▶ **Texto para leitura**
Não podemos negar que esse é um lugar difícil de ser ocupado, pois escutar os medos de alguém é lidar, sobretudo, com aquelas covardias que marcam nossa própria história. No entanto, cada um construirá seu próprio caminho e precisará, ao longo da vida, de companheiros “escuta-dores”.
Vale lembrar que o medo não é uma coisa que se trata com medicação. Essa tem sido uma ação recorrente, que parece eficaz em um primeiro momento, mas não passa de uma atitude de silenciamento. Calamos o outro e ainda confundimos esse sentimento com ansiedade, tristeza, frustração ou outros sentimentos. Questões de afeto se tratam com afetividade, não com medicamento.
Nossa disponibilidade para uma escuta sincera faz toda a diferença, apesar de todo receio de conversar sobre os medos alheios. Isso acontece porque essa atitude ressalta nossa impotência diante das decisões e escolhas que só cabem ao outro, geralmente alguém que nos foi confiado pelo destino, pelo acaso ou pela genética.

▶ **Trecho dos dados**
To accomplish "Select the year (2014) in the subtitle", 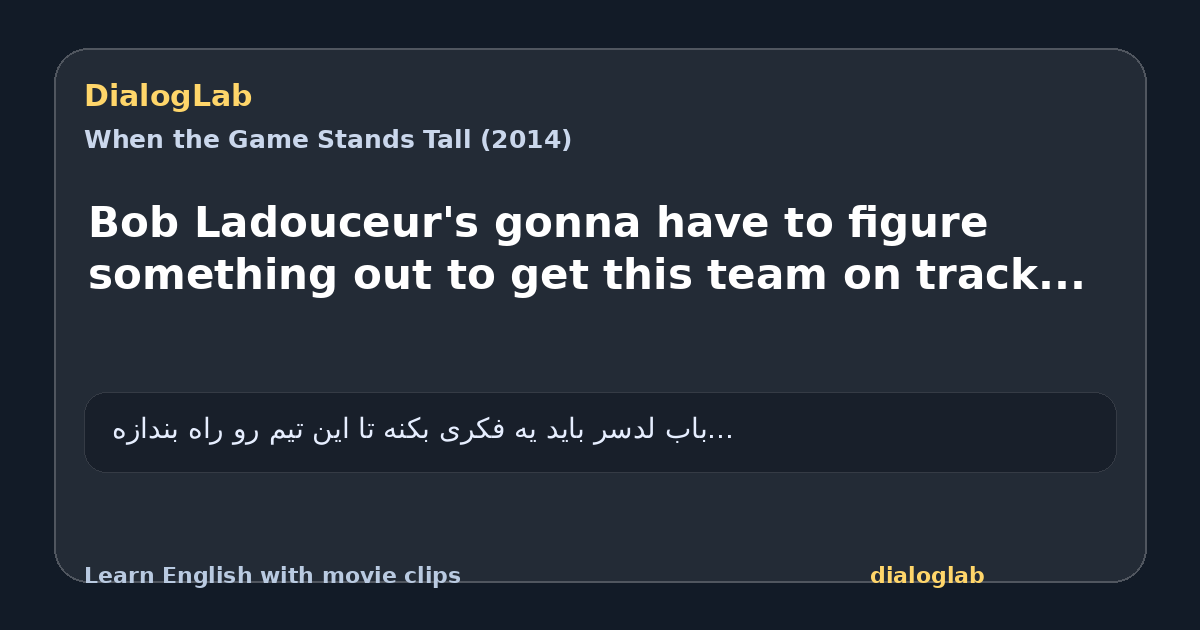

▶ **O que se pede**
Prossiga com o texto sobre a escuta dos medos alheios a partir da última frase apresentada.

▶ **Resultado**
Como ímpeto, ainda temos a triste mania de culpar alguém pelo medo de nossos filhos, como se esse sentimento fosse algo impresso, de fora para dentro, no corpo daqueles que amamos. É importante lembrar que o medo opera na subjetividade e, na maioria das vezes, não é um dado objetivo que passeia pelos campos, ruas e ambientes físicos. Isso pode se tornar um grande problema, na medida em que misturamos dois afetos distintos e perigosos: insegurança e culpabilização. Não vá por esse caminho.
Se nossos filhos nunca nos procuraram para falar sobre seus projetos de vida, frustrações e medos tem algo de errado aí. A vida perdoará grande parte de nossas inseguranças como pais, mas nos cobrará caro por não termos a coragem de ouvir o medo de nossos filhos.